Anyway, he was clearly an a-hole. But if you are legitimately worried about someone in your life, there are ways to tell them without being a total douche about it.
I spoke to health and wellness expert/PT, Kirsty Welsh, about what to do when you want someone in your life to be healthier – and she had five tips to share that might get them on the right track.
1. Ask yourself – “Do I really know what I’m talking about?”
In the great majority of situations, you have no place to judge how healthy someone else is - unless you can see everything that they're eating and doing.
"The only way you can make a comment about someone else is if you’re aware of their eating and nutrition and movement habits," Kirsty says. "If you’ve got no idea, you have no place to make a judgment. But when you’re close to someone, you should know what their health status is – if they’re high blood pressure, or have diabetes in the family, for example. That’s serious stuff and you can’t ignore it."

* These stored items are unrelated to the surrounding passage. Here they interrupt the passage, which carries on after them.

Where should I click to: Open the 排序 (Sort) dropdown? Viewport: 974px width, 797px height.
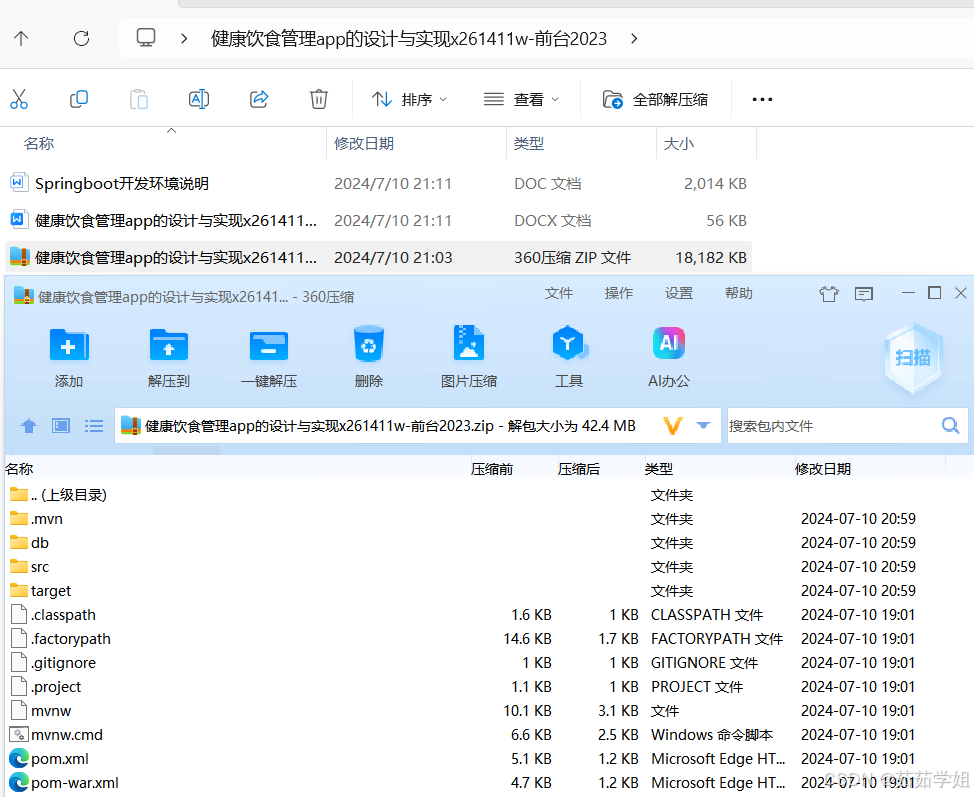coord(410,99)
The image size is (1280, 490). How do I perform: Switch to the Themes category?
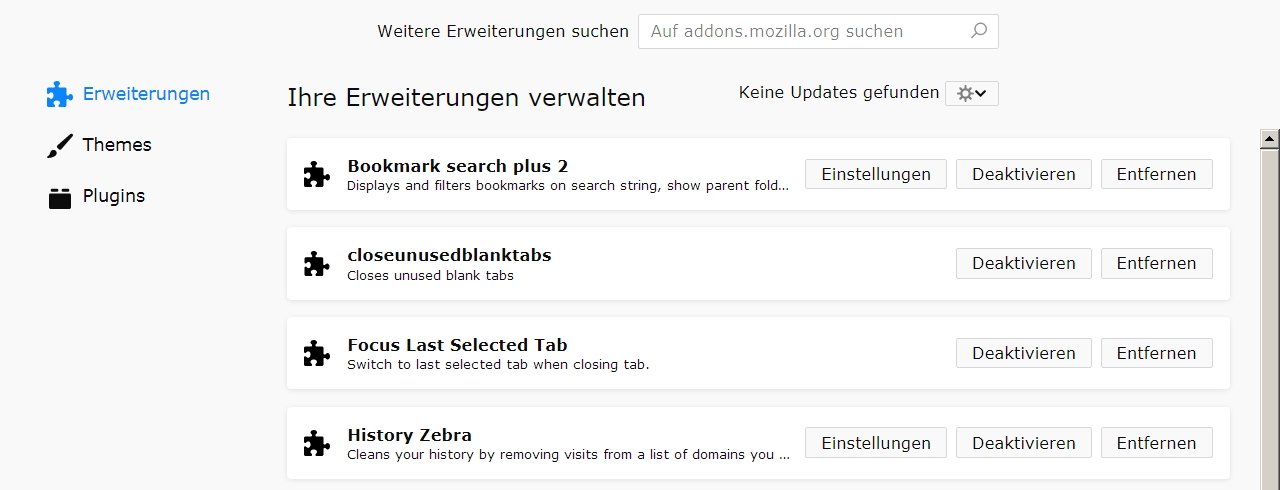[116, 145]
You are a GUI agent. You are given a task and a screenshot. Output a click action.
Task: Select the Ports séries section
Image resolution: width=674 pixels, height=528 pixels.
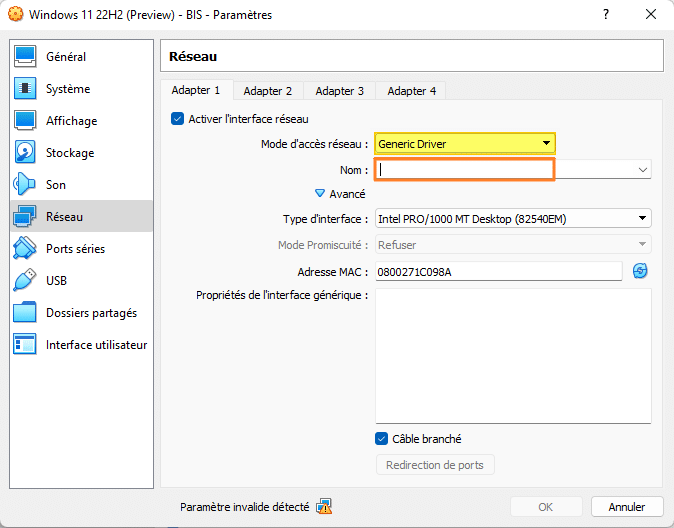pos(74,249)
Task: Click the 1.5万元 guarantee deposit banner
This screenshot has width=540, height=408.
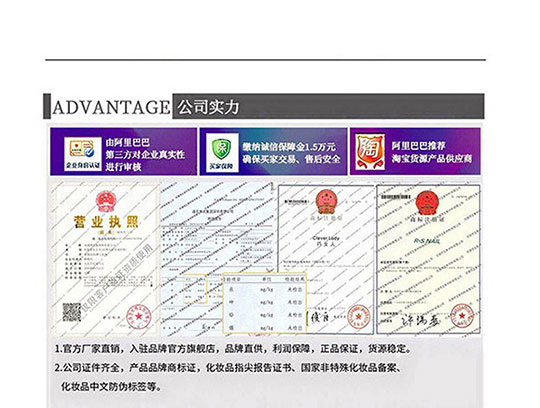Action: point(273,152)
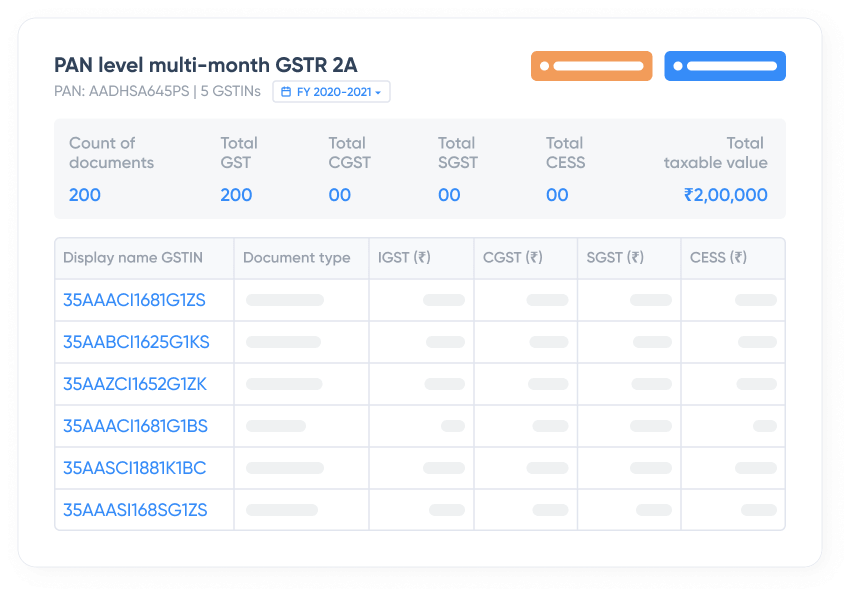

So if you're worried about a friend who you only see once a week... it's probably not your place to say anything. But if you're living with someone and aware of every single one of their movements, you're probably in a good position to encourage them to change their habits.
2. Try to break down any resistance they might have.
Think back to when you were little and your parents encouraged you to eat healthy food. You didn't want to do what they told you to do, right? Kirsty points out that we're still naturally resistant to what people tell us to do - and more often than not, someone close to you will also be resistant to your suggestions if you try and diagnose them as unhealthy.
Kirsty explains that we've got to work out a way "to dissolve that resistance wall - to allow them to see what they’re doing to their body and how they’re damaging it. You need to plant some seeds but let them learn it in their own time."
She suggests the following: "If you’re sitting down with them at dinner, tell them a story. Use metaphors or refer to an article you’ve read. If you bring up a conversation about a similar health issue in someone else, and tell it like a really engaging story about how it’s affected them, without actually linking it directly to the person of concern, hopefully they can kind of connect to that a little bit."
So all you really have to do is plant that seed of thought - and maybe they'll kick off their own health revolution.